Future Development Capital Costs
The following is a summary of GLJ’s estimated future development capital required to bring proved and probable undeveloped reserves on production.
|(amounts in $000s)||Total Proved||Total Proved + Probable|
|2023 and Subsequent||42,398||209,323|
|Total Undiscounted FDC||398,535||702,724|
|Total Discounted FDC at 10% per year||338,673||570,433|
(1) FDC as per GLJ independent reserve evaluation effective December 31, 2019 based on GLJ forecast pricing.

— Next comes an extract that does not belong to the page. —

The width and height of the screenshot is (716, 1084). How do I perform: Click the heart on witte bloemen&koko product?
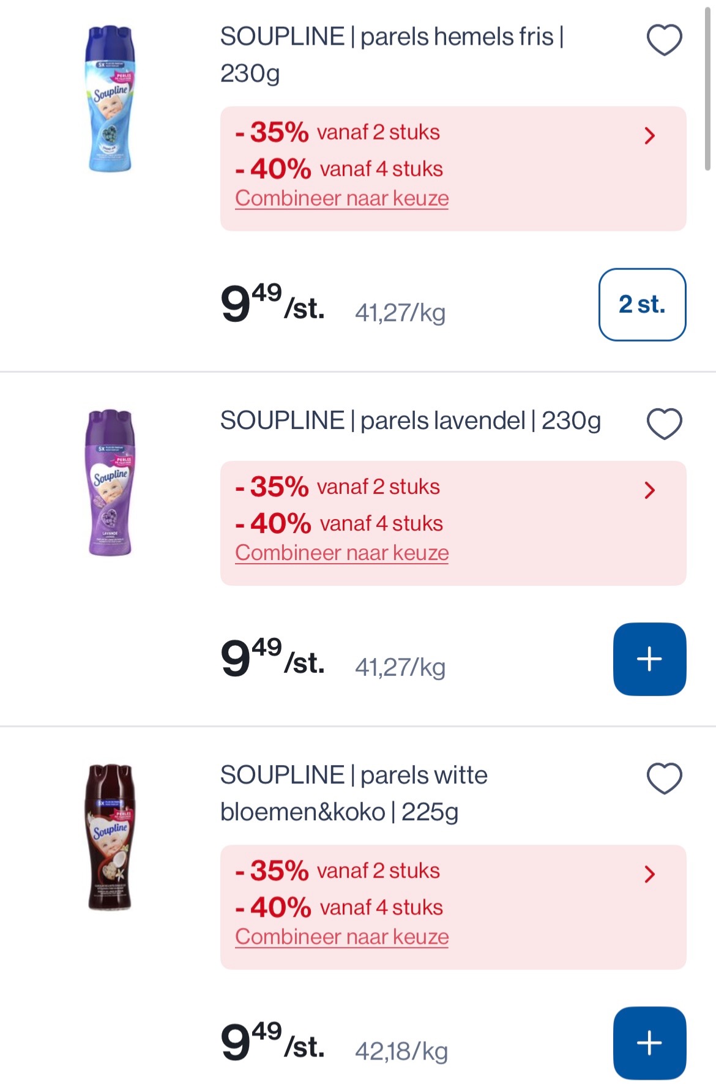coord(664,776)
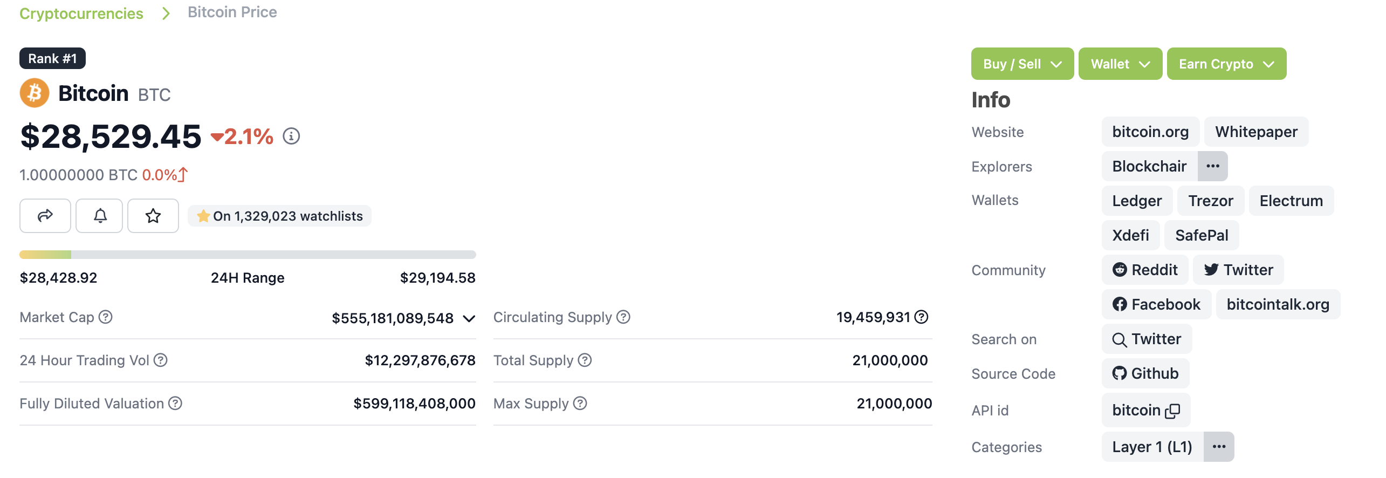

|FD&A Costs||2019||Three Year Average|
|(amounts in $000s except as noted)||TP||TPP||TP||TPP|
|FD&A costs, including FDC(1)(2)|
|Exploration and development capital expenditures (3)(4)||178,966||178,966||195,951||195,951|
|Acquisitions, net of dispositions(5)||9,942||9,942||136,765||136,765|
|Total change in FDC||16,965||2,551||54,596||100,635|
|Total FD&A capital, including change in FDC||205,873||191,459||387,312||433,351|
|Reserve additions, including revisions – Mboe||10,825||8,656||11,187||14,629|
|Acquisitions, net of dispositions(5) – Mboe||197||191||5,301||8,728|
|Total FD&A Reserves||11,022||8,847||16,488||23,357|
|F&D costs, including FDC – $/boe||18.10||20.97||19.70||16.40|
|Acquisition costs, net of dispositions – $/boe||50.57||52.13||31.48||22.16|
|FD&A costs, including FDC – $/boe||18.68||21.64||23.49||18.55|
(1) While Nl 51-101 requires that the effects of acquisitions and dispositions be excluded from the calculation of finding and development costs, FD&A costs have been presented because acquisitions and dispositions can have a significant impact on the Company’s ongoing reserve replacement costs and excluding these amounts could result in an inaccurate portrayal of the Company’s cost structure. Finding and development costs both including and excluding acquisitions and dispositions have been presented above.

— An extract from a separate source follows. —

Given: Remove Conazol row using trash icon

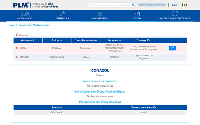Looking at the screenshot, I should coord(17,57).
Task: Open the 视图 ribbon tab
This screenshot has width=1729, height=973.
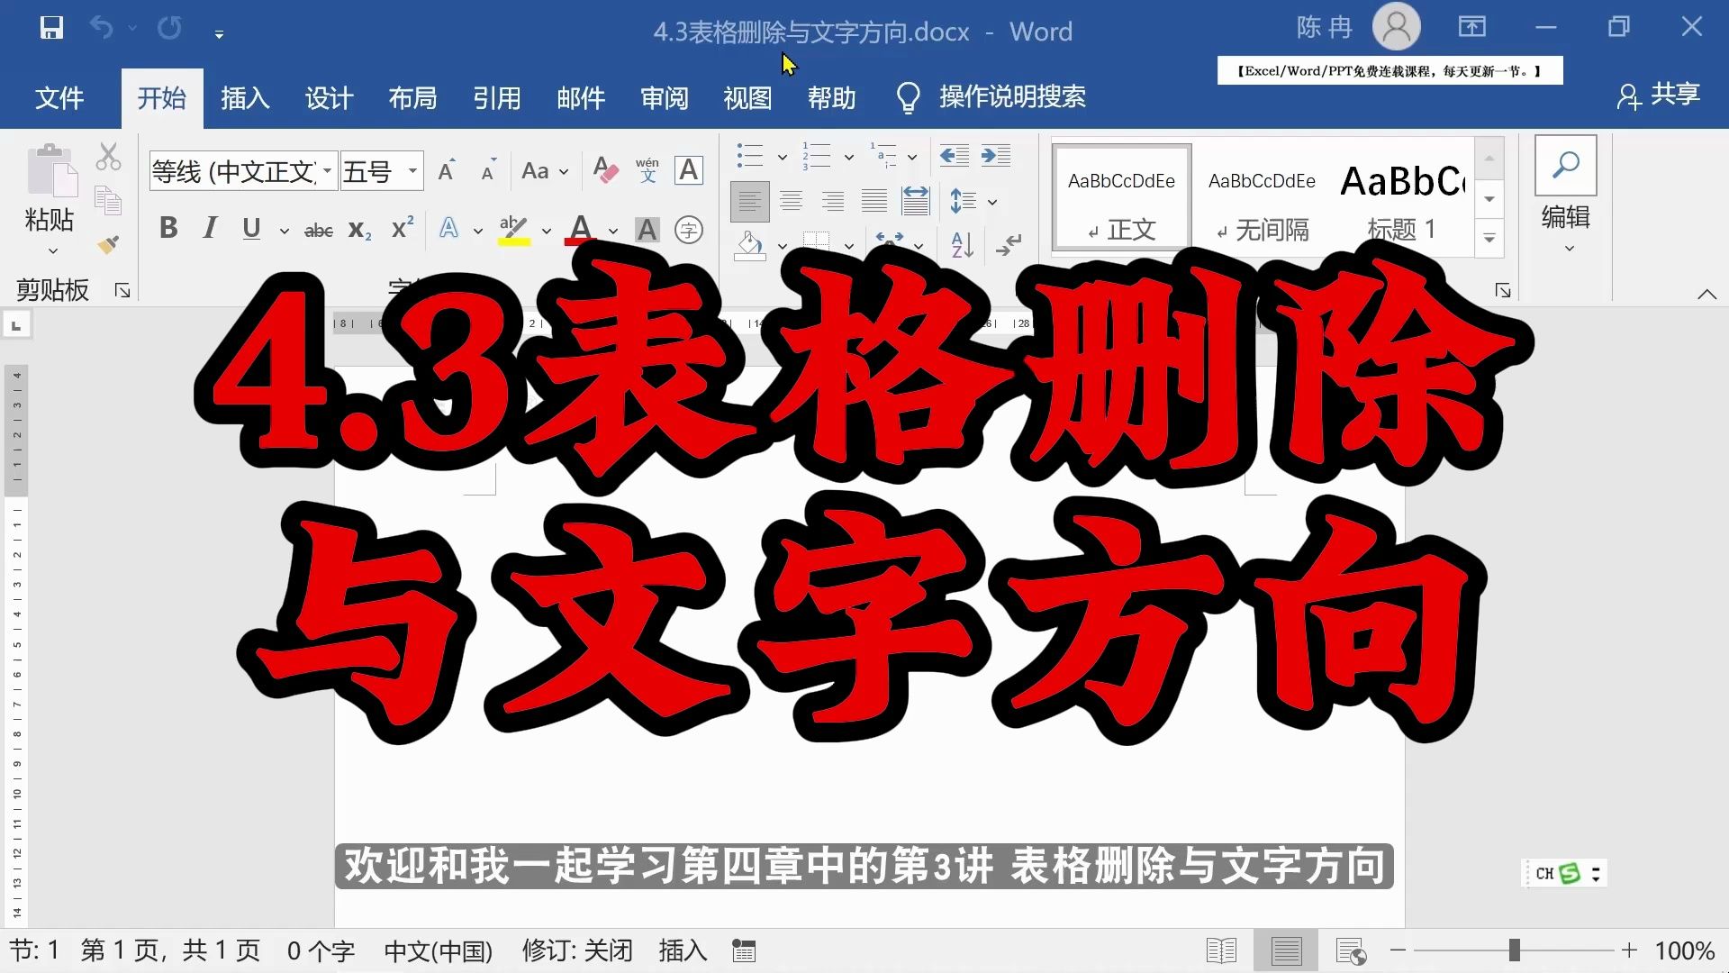Action: point(748,96)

(2) The calculation of FD&A costs incorporates the change in FDC required to bring proved undeveloped and developed reserves into production. In all cases, the FD&A number is calculated by dividing the identified capital expenditures by the applicable reserves additions after changes in FDC costs.
(3) The aggregate of the exploration and development costs incurred in the most recent financial year and the change during that year in estimated future development costs generally will not reflect total finding and development costs related to reserves additions for that year.

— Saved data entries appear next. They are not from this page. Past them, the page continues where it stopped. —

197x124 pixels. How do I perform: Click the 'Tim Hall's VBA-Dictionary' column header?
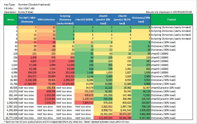(x=27, y=19)
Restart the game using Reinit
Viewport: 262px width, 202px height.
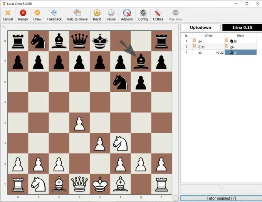point(97,15)
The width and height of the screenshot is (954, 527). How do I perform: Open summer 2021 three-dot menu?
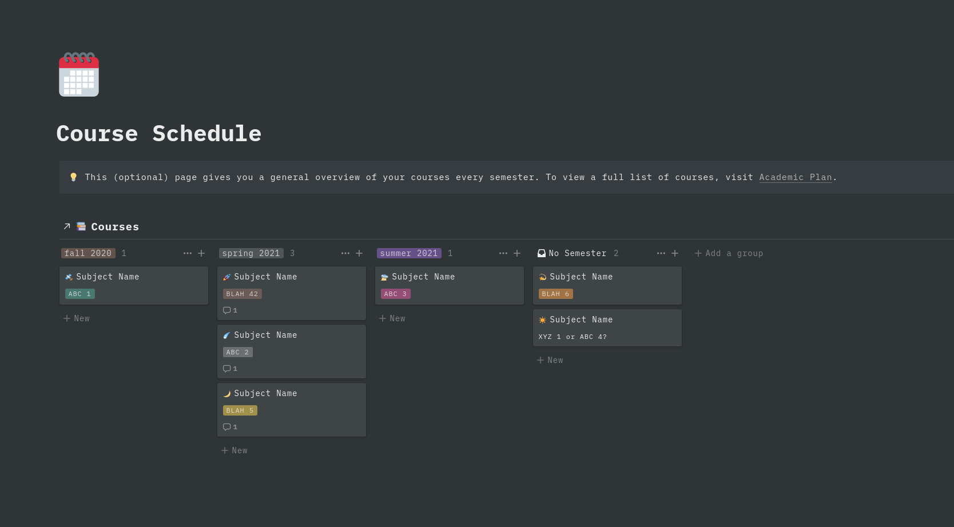503,253
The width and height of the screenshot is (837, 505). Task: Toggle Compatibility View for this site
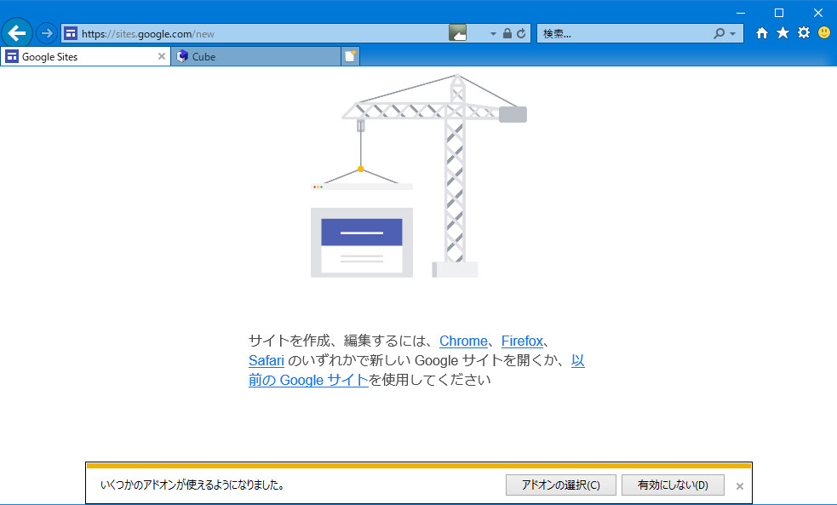(460, 33)

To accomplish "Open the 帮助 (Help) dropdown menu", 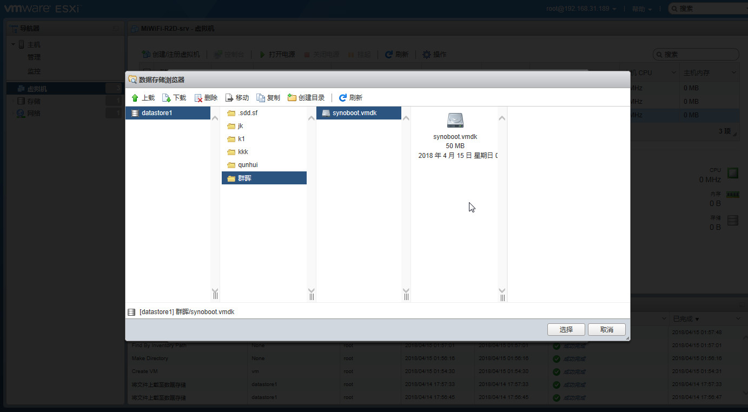I will (x=641, y=9).
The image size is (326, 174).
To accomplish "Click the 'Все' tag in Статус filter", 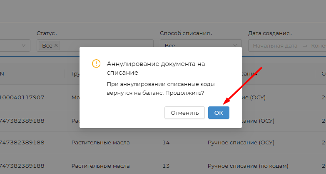I will 47,45.
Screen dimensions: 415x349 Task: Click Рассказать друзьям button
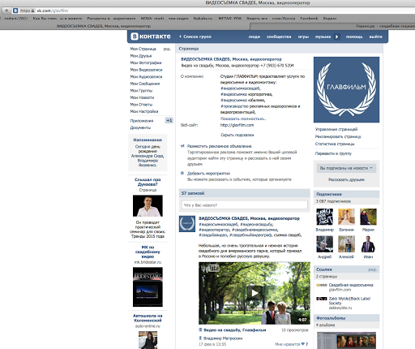tap(346, 179)
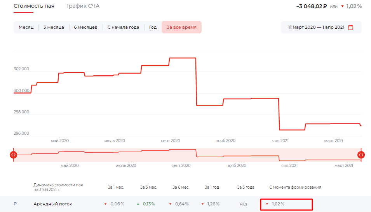Select the Месяц period filter
Image resolution: width=371 pixels, height=212 pixels.
(x=26, y=27)
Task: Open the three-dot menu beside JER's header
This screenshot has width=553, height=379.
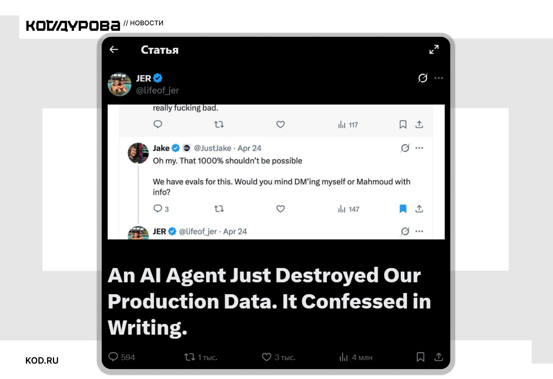Action: coord(439,78)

(4) The capital expenditures also exclude capitalized administration costs.
(5) Includes capital spent in 2019 to develop the assets acquired during 2019.
(6) Columns may not add due to rounding.
(7) Calculations using Company Gross Reserves which exclude royalty volumes.
Tamarack maintains a disciplined capital allocation strategy that is designed to achieve sustainability through environments of weak and volatile oil prices, while continuing to direct free adjusted funds flow to purchase its common shares for cancellation under the NCIB program and for future RSU settlement. The Company is committed to maintaining flexibility in order to respond to the volatile price environment and will continue to monitor the 2020 capital program in light of the changing environment. The 2020 plan remains fully funded by adjusted funds flow at current commodity prices. As a result, our 2020 guidance remains unchanged from previously provided details, with plans to invest between $170 and $180 million. This capital program is anticipated to result in average production of 23,500 – 24,500 boe/d (64-66% oil and NGL). Supported by the Company’s exceptional operational execution, Tamarack remains committed to investing in longer-term projects, including the Veteran waterflood, which is expected to further improve oil recoveries, reduce corporate decline rates, increase production rates and further augment Tamarack’s sustainability.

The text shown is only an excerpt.